Text for analysis: Begin

A harmless hilarity and a buoyant cheerfulness
are not infrequent concomitants of genius; and
we are never more deceived than when we mistake
gravity for greatness, solemnity for science, and
pomposity for erudition.
--C.C. Colton (1780—1832)
English clergyman and writer.
_Lacon: or, Many Things in Few Words_, CCII [1821 ed.]

Nothing in the world can take the place of
persistence. Talent will not; nothing is more
common than unsuccessful men with talent.
Genius will not; unrewarded genius is almost
a proverb. Education will not; the world is
full of educated derelicts. Persistence and
determination are omnipotent. The slogan
'press on' has solved and always will solve
the problems of the human race.
--Calvin Coolidge (1872—1933)
American Republican statesman and President [1923—1929].
Attributed; in the program of a memorial service for Coolidge.

Text for analysis: End

**Activity 1**:
Answer from the quotations:
(a) According to Colton, what do we mistake for greatness?
(b) What does Coolidge say the world is full of?
(c) Where is the Coolidge quotation said to appear?
**Activity 2**: Summarize the quotations in two sentences.
These rows come from a different source than the quotations.

Supplied material: Begin

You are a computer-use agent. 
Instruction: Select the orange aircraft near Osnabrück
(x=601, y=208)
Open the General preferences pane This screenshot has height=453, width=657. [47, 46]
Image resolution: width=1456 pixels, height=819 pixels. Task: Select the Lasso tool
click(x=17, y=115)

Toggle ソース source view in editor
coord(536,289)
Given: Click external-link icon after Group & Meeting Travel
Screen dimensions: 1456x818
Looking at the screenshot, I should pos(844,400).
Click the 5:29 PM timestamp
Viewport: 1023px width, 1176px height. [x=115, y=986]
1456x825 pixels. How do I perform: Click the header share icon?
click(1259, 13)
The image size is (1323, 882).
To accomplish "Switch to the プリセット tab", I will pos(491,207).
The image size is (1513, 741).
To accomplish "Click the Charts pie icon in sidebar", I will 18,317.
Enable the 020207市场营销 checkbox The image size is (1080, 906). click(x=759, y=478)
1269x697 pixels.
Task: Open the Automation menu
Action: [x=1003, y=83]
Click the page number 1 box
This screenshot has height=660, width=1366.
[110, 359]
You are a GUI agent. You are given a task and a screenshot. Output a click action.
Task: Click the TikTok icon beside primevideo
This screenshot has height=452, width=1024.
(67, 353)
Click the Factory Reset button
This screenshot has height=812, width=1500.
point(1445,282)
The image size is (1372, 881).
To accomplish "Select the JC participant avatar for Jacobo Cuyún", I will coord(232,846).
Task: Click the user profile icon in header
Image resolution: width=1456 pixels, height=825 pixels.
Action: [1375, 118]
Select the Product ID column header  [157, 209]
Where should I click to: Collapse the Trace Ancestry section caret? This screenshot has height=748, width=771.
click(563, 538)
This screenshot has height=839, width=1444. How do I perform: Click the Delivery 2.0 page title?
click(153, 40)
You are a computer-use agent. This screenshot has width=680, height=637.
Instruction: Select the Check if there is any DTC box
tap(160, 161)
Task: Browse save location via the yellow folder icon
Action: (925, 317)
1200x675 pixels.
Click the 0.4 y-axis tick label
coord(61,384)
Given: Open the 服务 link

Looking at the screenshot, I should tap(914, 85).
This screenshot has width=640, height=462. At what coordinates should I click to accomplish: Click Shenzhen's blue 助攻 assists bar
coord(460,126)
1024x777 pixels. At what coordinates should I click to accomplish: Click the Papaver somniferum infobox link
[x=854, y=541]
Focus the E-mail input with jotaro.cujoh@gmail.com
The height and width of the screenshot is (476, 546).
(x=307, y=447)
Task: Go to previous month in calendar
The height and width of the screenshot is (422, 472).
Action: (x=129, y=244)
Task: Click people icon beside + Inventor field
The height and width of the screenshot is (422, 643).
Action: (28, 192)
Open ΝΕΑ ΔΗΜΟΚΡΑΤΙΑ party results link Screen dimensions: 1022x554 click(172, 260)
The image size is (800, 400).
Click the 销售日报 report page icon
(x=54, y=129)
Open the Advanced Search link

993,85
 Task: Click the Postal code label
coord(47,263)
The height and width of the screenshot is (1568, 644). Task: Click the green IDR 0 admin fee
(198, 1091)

Supplied material: End

**Exercise answer 1**:
(a) Gravity.
(b) Educated derelicts.
(c) In the program of a memorial service for Coolidge.

**Exercise answer 2**: C.C. Colton, an English clergyman and writer, says that harmless hilarity and buoyant cheerfulness often accompany genius, and that we are badly deceived when we mistake gravity for greatness, solemnity for science, and pomposity for erudition. Calvin Coolidge, an American Republican statesman and President, says that nothing can take the place of persistence, since neither talent, genius nor education can do so, and that persistence and determination are omnipotent.